Views on artistic control
Petty is known as a staunch guardian of his creative control and artistic freedom. In 1979, he was dragged into a legal dispute when ABC Records was sold to MCA Records. He refused to be transferred to another record label without his consent. In May of 1979, he filed for bankruptcy and was signed to the new MCA subsidiary Backstreet Records. In early 1981, the upcoming Tom Petty and the Heartbreakers album, which would become Hard Promises, was slated to be the next MCA release with the new list price of $9.98, following Steely Dan's Gaucho and the Olivia Newton-John/Electric Light Orchestra Xanadu soundtrack. This so-called "superstar pricing" was $1.00 more than the usual list price of $8.98. Petty voiced his objections to the price hike in the press and the issue became a popular cause among music fans. Non-delivery of the album and naming it Eight Ninety-Eight were considered, but eventually MCA decided against the price increase. In 1987, Petty sued tire company B.F. Goodrich for $1 million for using a song very similar to his song "Mary's New Car" in a TV commercial. The ad agency that produced the commercial had previously sought permission to use Petty's song but was refused. A judge issued a temporary restraining order prohibiting further use of the ad and the suit was later settled out of court. Some have claimed that the Red Hot Chili Peppers single "Dani California", released in May 2006, is very similar to Petty's Mary Jane's Last Dance. Petty told Rolling Stone, "I seriously doubt that there is any negative intent there. And a lot of rock 'n' roll songs sound alike. Ask Chuck Berry. The Strokes took 'American Girl' [for their song 'Last Nite'], and I saw an interview with them where they actually admitted it. That made me laugh out loud. I was like, 'OK, good for you' ... If someone took my song note for note and stole it maliciously, then maybe [I'd sue]. But I don't believe in lawsuits much. I think there are enough frivolous lawsuits in this country without people fighting over pop songs."
His first marriage, to Jane Benyo, lasted 22 years. He spent most of those years working, on the road or in the studio. He has two daughters by that marriage. Since 2001 he has been married to Dana York, whom he first met years earlier when she came to one of his concerts. In 1987, an arsonist set fire to Petty's house in Encino, California. The fire caused $1 million in damage but firefighters were able to salvage the basement recording studio and the original tapes stored there, as well as a Gibson Dove Acoustic Guitar. Petty built an identical house at the same spot.

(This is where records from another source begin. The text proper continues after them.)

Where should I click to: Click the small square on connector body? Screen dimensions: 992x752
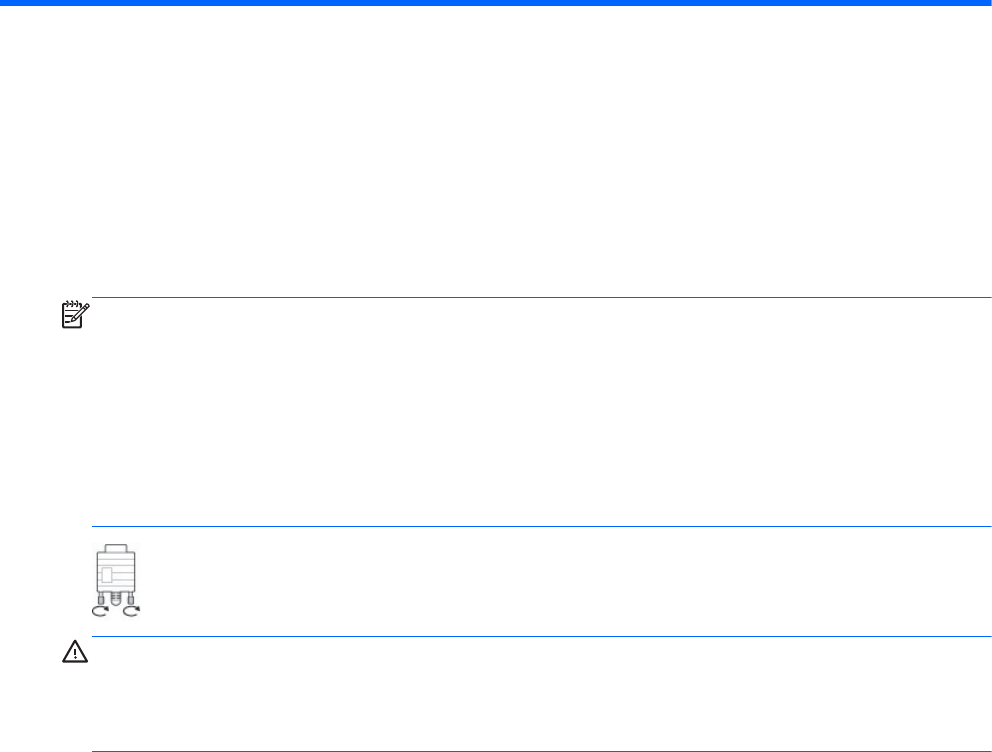tap(107, 575)
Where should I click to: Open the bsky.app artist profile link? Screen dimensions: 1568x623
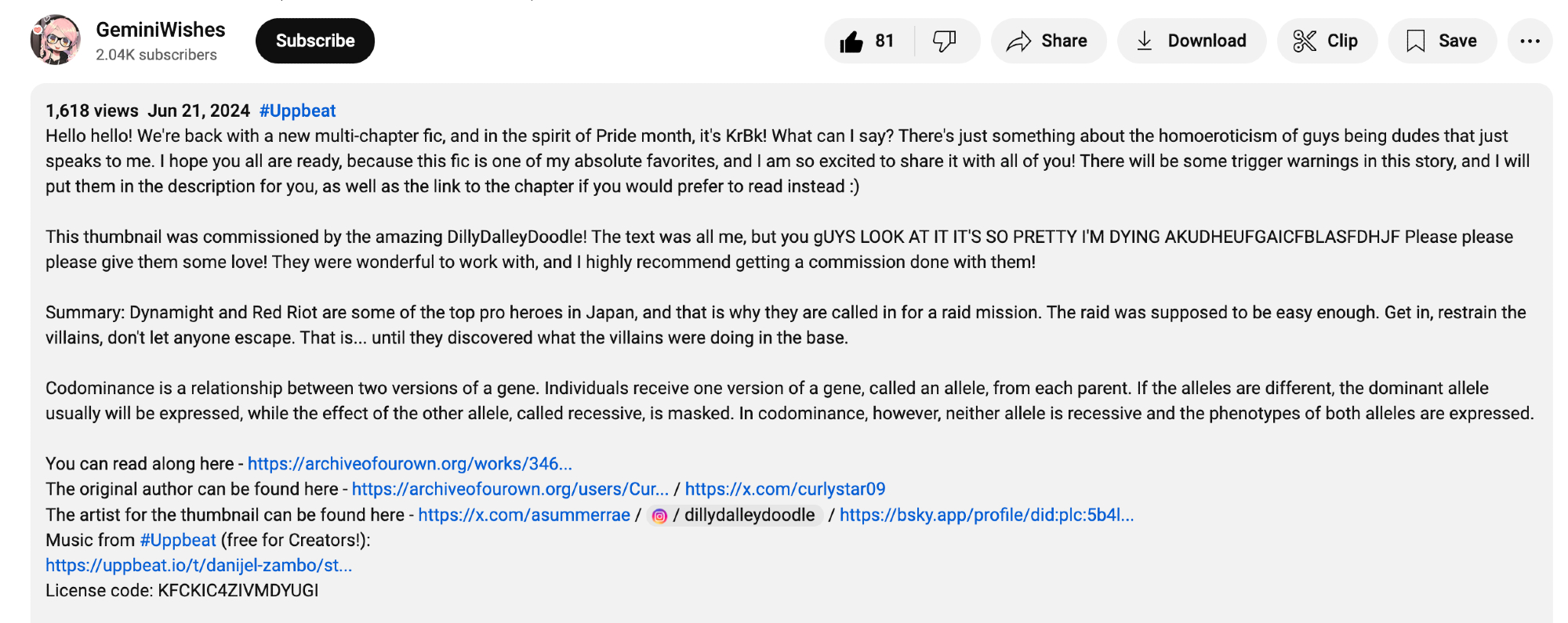986,515
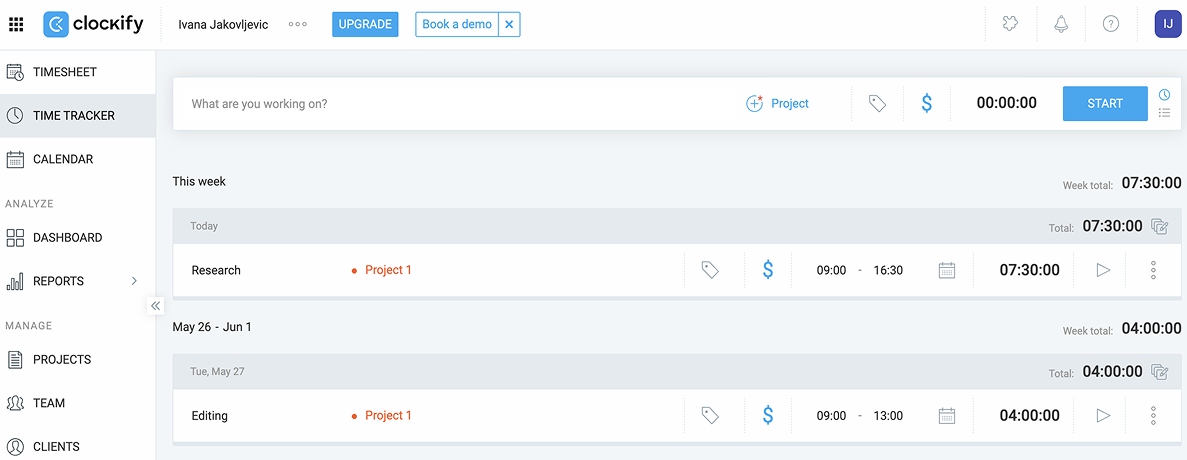This screenshot has width=1187, height=460.
Task: Open the puzzle piece extensions icon
Action: click(x=1011, y=25)

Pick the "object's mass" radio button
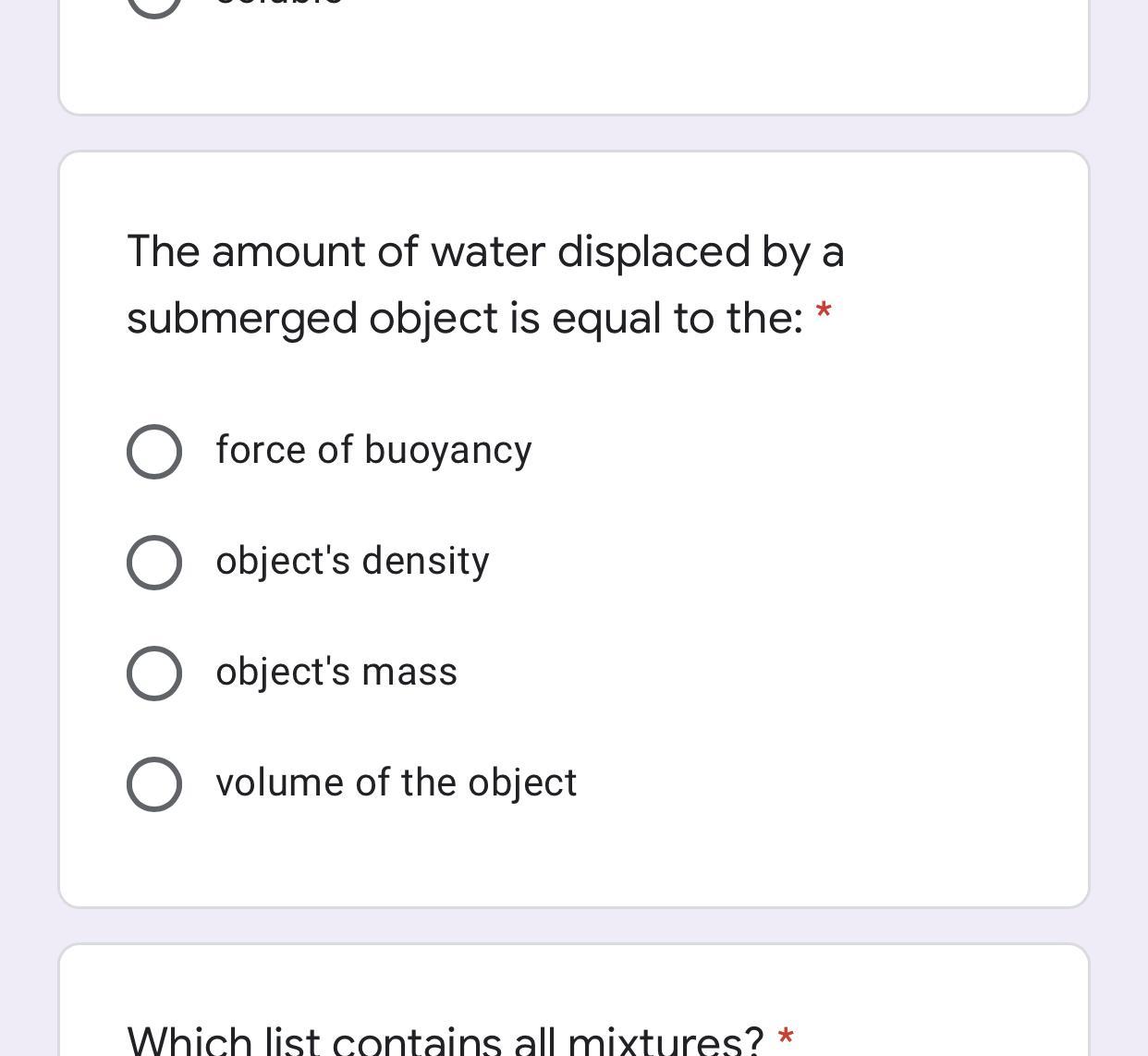[x=153, y=674]
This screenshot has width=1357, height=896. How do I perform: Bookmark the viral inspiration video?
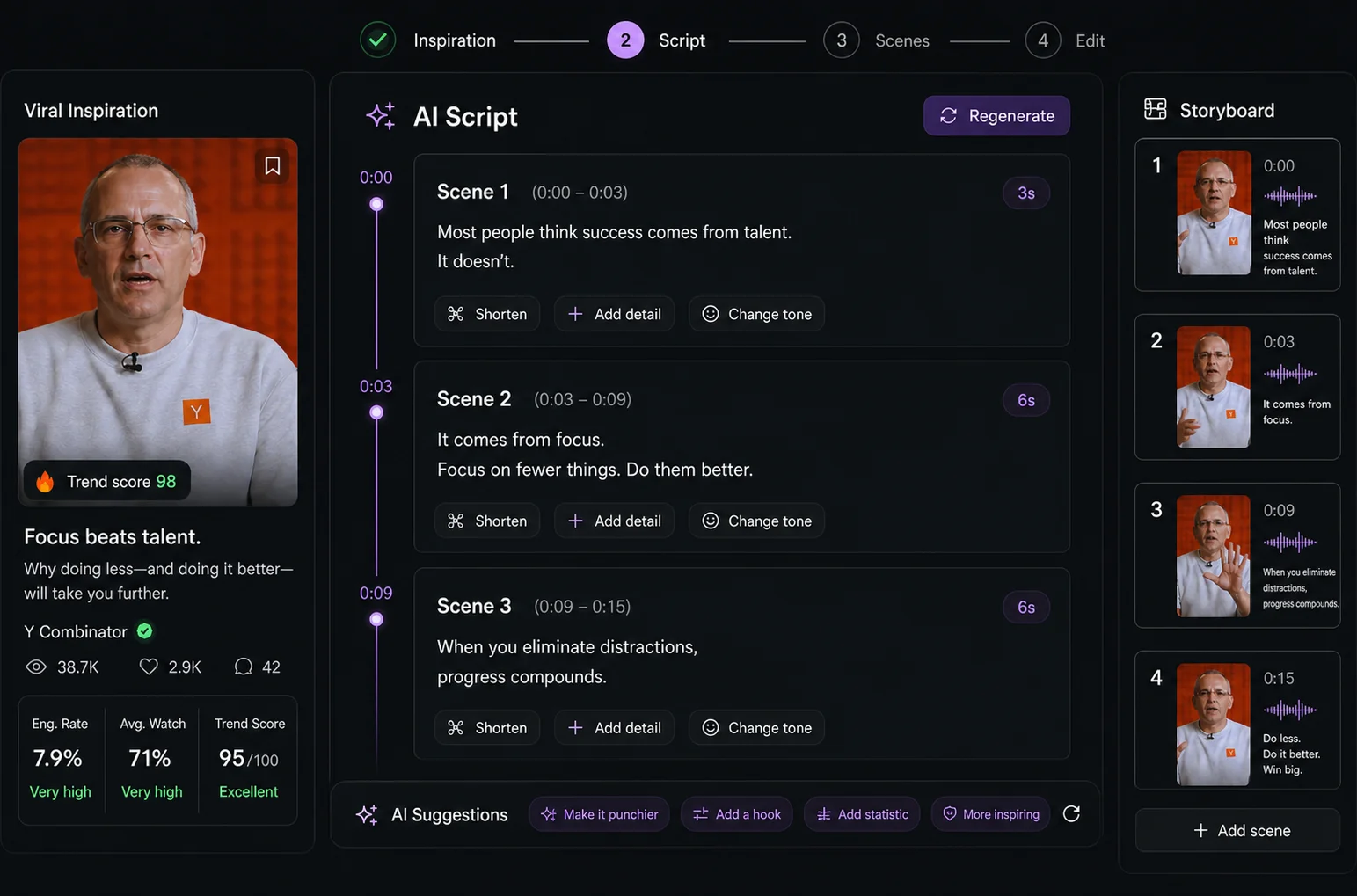pyautogui.click(x=272, y=165)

Tom Petty owns and has used a number of guitars over the years. From 1976-1982, his main instrument was a sunburst 1963 Fender Stratocaster. During the 2006 Highway Companion tour, Tom pulled the old workhorse out for a few songs. He has also used a number of Rickenbacker guitars from 1979 onwards, notably the Rose Morris 1993 and 1997 models and the 360/12 and 660/12 models. The Rickenbacker 660/12 was designed by Petty (specifically the neck) and featured his signature from 1991-1998. Petty has also used various Gibson Firebirds, Fender Telecasters, Gibson SGs, a Vox Mark III and a number of different Gretsch guitars. For acoustic guitars, Petty has had a signature C.F. Martin HD-40, and has written virtually all of his songs on a Gibson Dove acoustic. Amplifier wise, Petty mostly uses Vox AC-30 and Vox Super Beatle amps. He has also used Marshall and Fender amps.